AUFGABEN:
(1) Kopiere aus dem Beitrag zum Lockdown-Urteil wortgetreu den Abschnitt von „Arbeitsrecht“ bis einschließlich „vorübergehend schließen muss.“.
(2) Welche Dinge verbietet die Bremer Allgemeinverfügung laut ihrem im Beitrag zum Lockdown-Urteil genannten Titel? Führe alle auf.
(3) Führe den Beitrag zum Lockdown-Urteil im Anschluss an seinen letzten Satz weiter.

VORLIEGENDER TEXT:
Arbeitsrecht

Kein Gehalt während des Lockdowns

Das Bundesarbeitsgericht (BAG) hat mit Urteil vom 13.10.2021 – 5 AZR 211/21 entschieden, dass der Arbeitgeber seinen Arbeitnehmern keine Vergütung schuldet, wenn er seinen Betrieb aufgrund eines staatlich verfügten allgemeinen pandemiebedingten „Lockdowns“ vorübergehend schließen muss.

Dem BAG lag folgender Fall zugrunde:

Die Arbeitgeberin betreibt einen Handel mit Nähmaschinen und Zubehör und unterhält eine Filiale in Bremen. Die Klägerin ist dort als geringfügig Beschäftigte gegen eine Vergütung von 432,00 € monatlich im Verkauf tätig. Die Filiale in Bremen musste im April aufgrund der „Allgemeinverfügung über das Verbot von Veranstaltungen, Zusammenkünften und der Öffnung bestimmter Betrieb zur Eindämmung des Coronavirus“ der Freien Hansestadt Bremen vom 23. März 2020 geschlossen bleiben. Die Arbeitgeberin konnte aus diesem Grund die Klägerin nicht einsetzen und zahlte ihr für den Monat April auch keine Vergütung.

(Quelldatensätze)

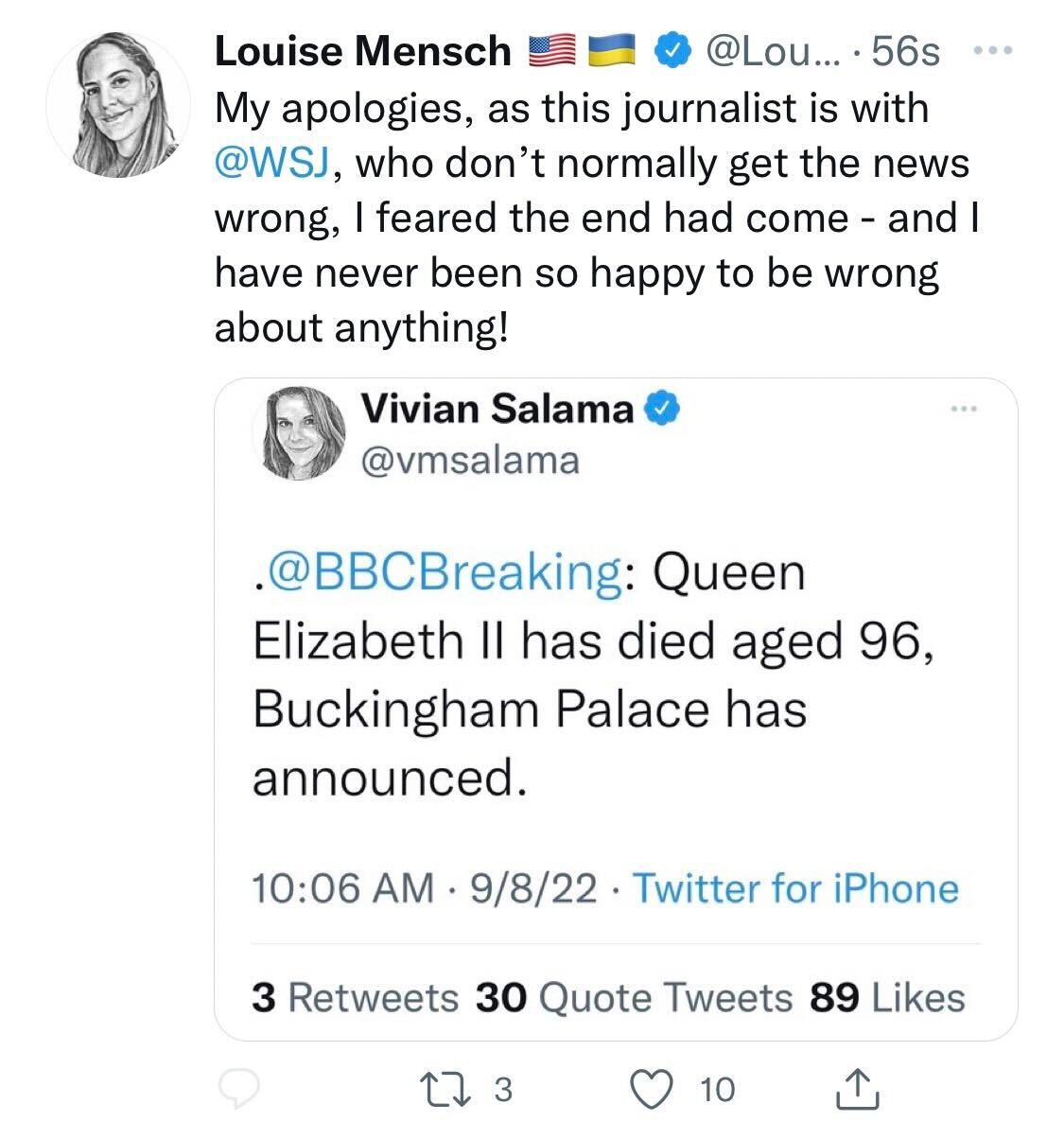The image size is (1064, 1139).
Task: Open Vivian Salama's avatar photo
Action: click(299, 431)
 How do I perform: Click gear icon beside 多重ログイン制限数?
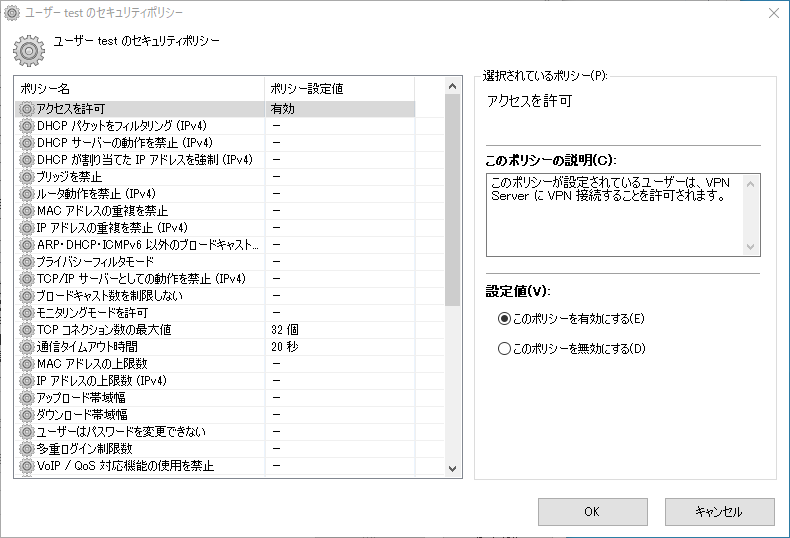coord(26,448)
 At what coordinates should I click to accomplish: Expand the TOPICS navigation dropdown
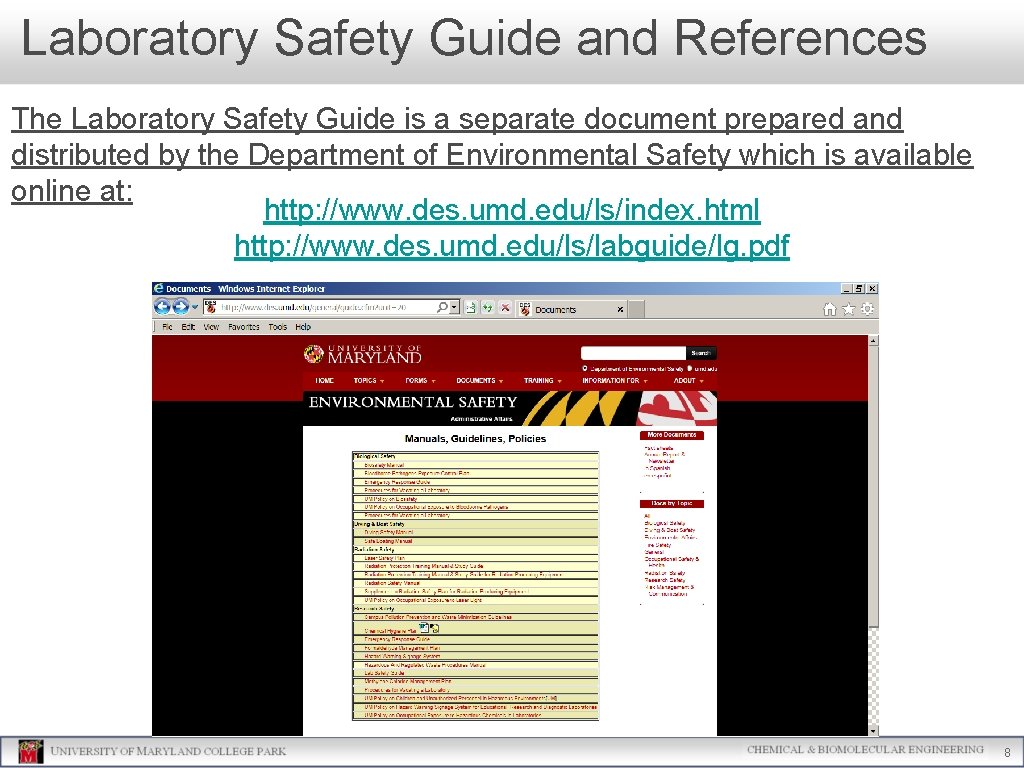click(368, 380)

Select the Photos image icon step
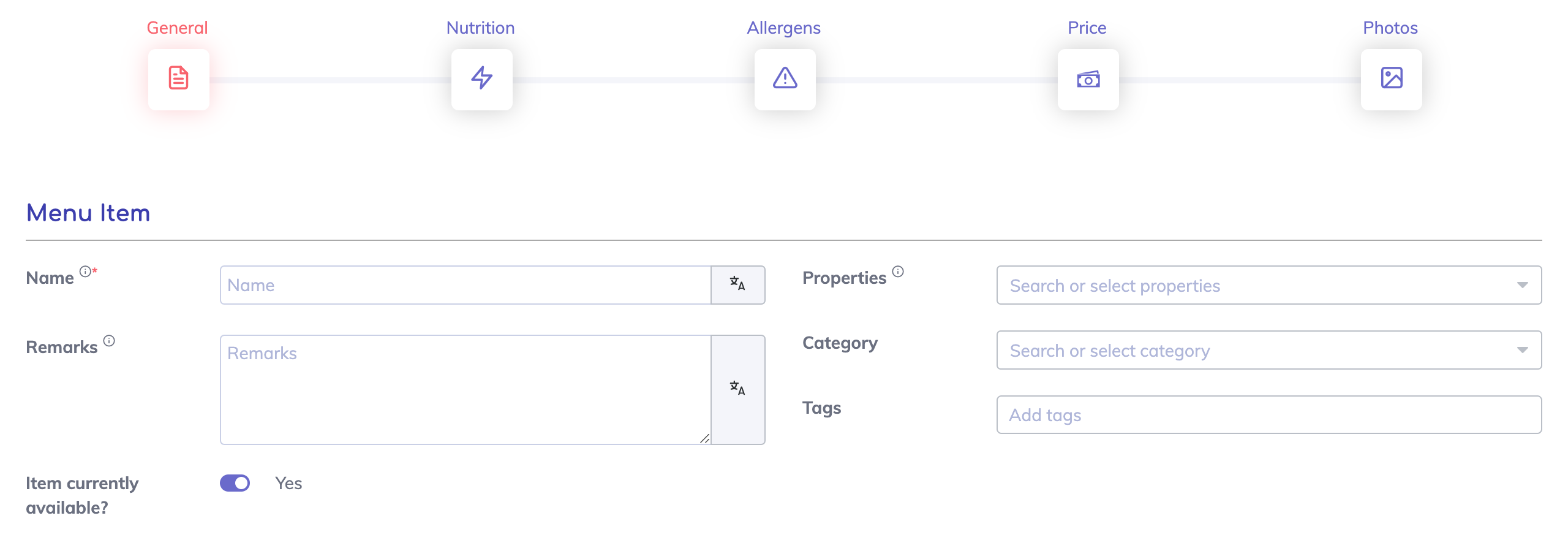point(1391,79)
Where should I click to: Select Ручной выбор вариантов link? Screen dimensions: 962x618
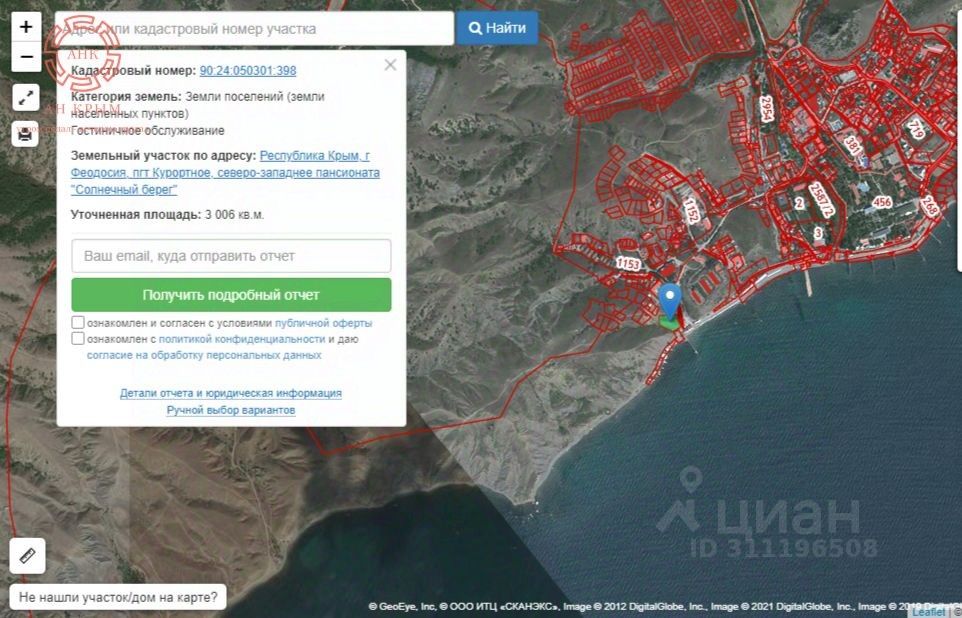(231, 410)
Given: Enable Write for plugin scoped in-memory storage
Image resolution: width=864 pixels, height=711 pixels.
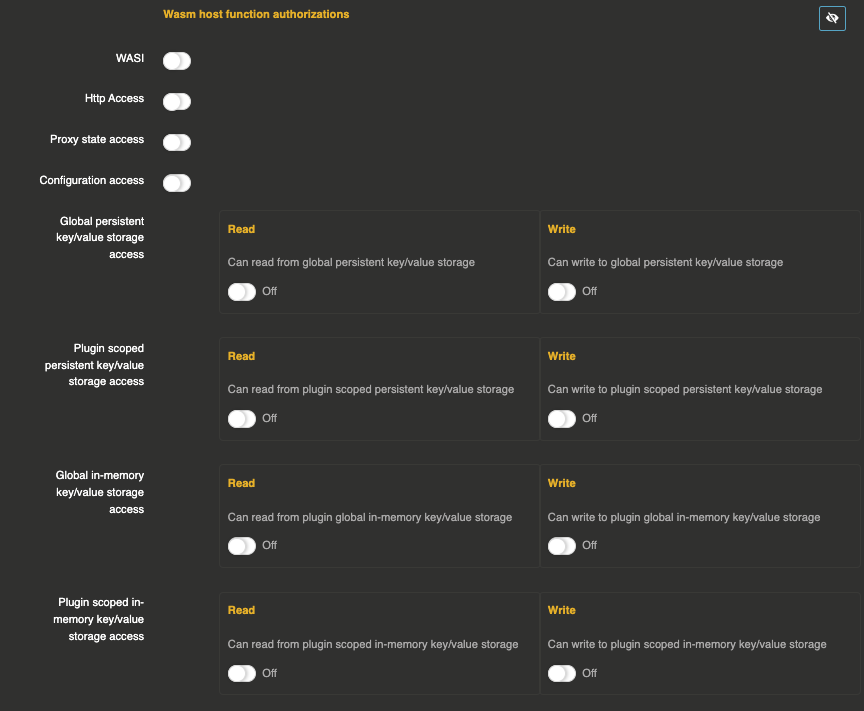Looking at the screenshot, I should 562,673.
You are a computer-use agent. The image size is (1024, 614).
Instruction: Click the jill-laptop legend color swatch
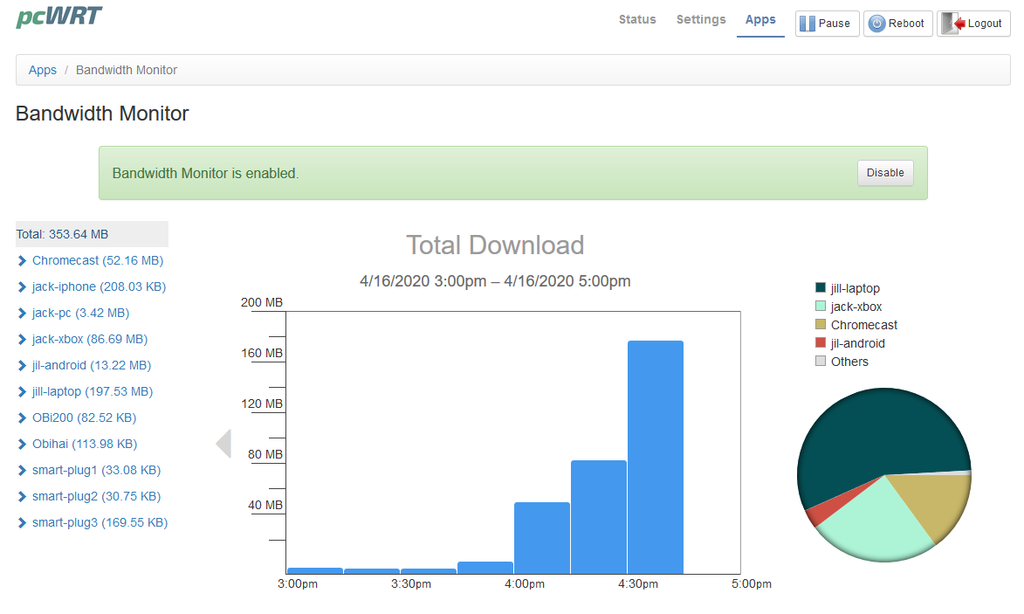pyautogui.click(x=821, y=289)
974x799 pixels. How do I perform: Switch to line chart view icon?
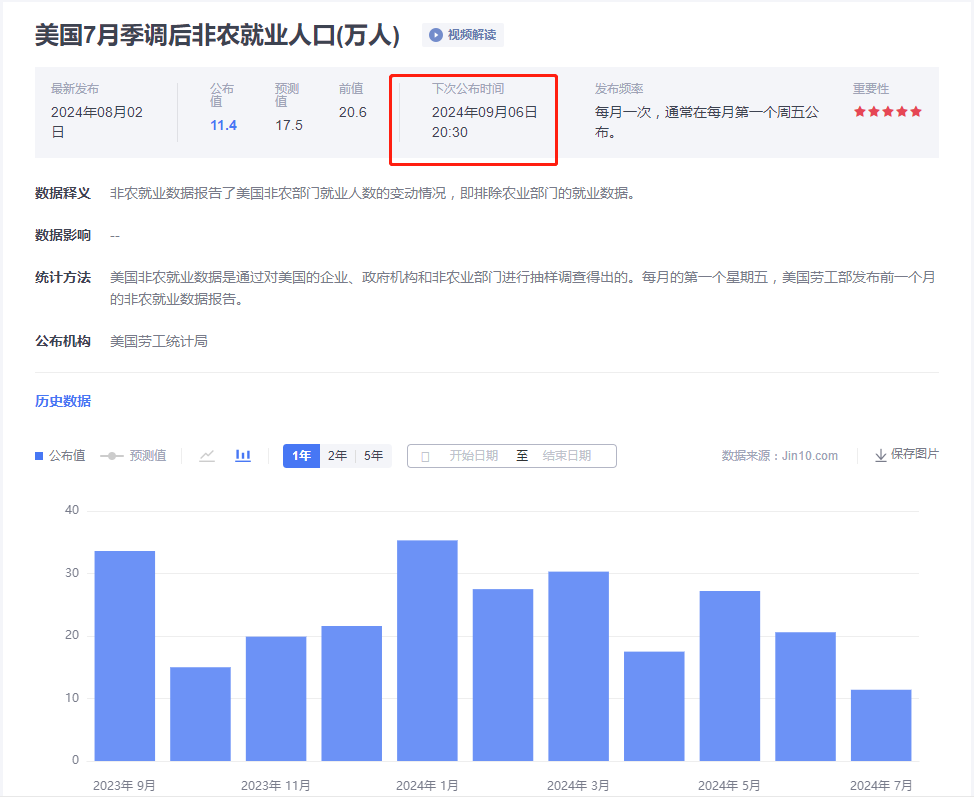[207, 456]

LÖSUNGEN:
(1)
Arbeitsrecht

Kein Gehalt während des Lockdowns

Das Bundesarbeitsgericht (BAG) hat mit Urteil vom 13.10.2021 – 5 AZR 211/21 entschieden, dass der Arbeitgeber seinen Arbeitnehmern keine Vergütung schuldet, wenn er seinen Betrieb aufgrund eines staatlich verfügten allgemeinen pandemiebedingten „Lockdowns“ vorübergehend schließen muss.

(2) Veranstaltungen; Zusammenkünfte; die Öffnung bestimmter Betriebe

(3)
Nach der Auffassung des BAG habe die Klägerin im Monat April 2020 keinen Anspruch auf Entgeltzahlung unter dem Gesichtspunkt des Annahmeverzugs. Die Arbeitsleistung und deren Annahme durch die Arbeitgeberin sei aufgrund der Allgemeinverfügung unmöglich. In diesem Fall trage die Arbeitgeberin auch nicht das Risiko die Arbeitsleistung der Arbeitnehmerin verwerten zu können. Der Arbeitsausfall beruhe auf einer behördlichen Anordnung zum Schutz der Bevölkerung vor schweren und tödlichen Krankheitsverläufen infolge von SARS-CoV-2-Infektionen. Diese habe eine Reduzierung sozialer Kontakte auf ein Minimum und eine nahezu flächendeckende Schließung von nicht „systemrelevanten“ Einrichtungen vorgesehen.

Die Unmöglichkeit der Arbeitsleistung beruhe daher nicht auf einem Betriebsrisiko des Arbeitgebers, sondern auf einer die Allgemeinheit betreffenden Gefahrenlage, die hoheitliche Eingriffe zum Schutz der Gesellschaft erforderlich mache.

Es obliege dem Staat für einen angemessenen Ausgleich des Lohnausfalls durch entsprechende Maßnahme wie bspw. das Kurzarbeitergeld zu sorgen. Selbst wenn ein solcher Ausgleich gesetzlich nicht vorgesehen ist, beruhe dieser Umstand auf einer Lücke im Sozialversicherungssystem. Hieraus könne aber keine arbeitsrechtliche Zahlungspflicht der Arbeitgeber hergeleitet werden.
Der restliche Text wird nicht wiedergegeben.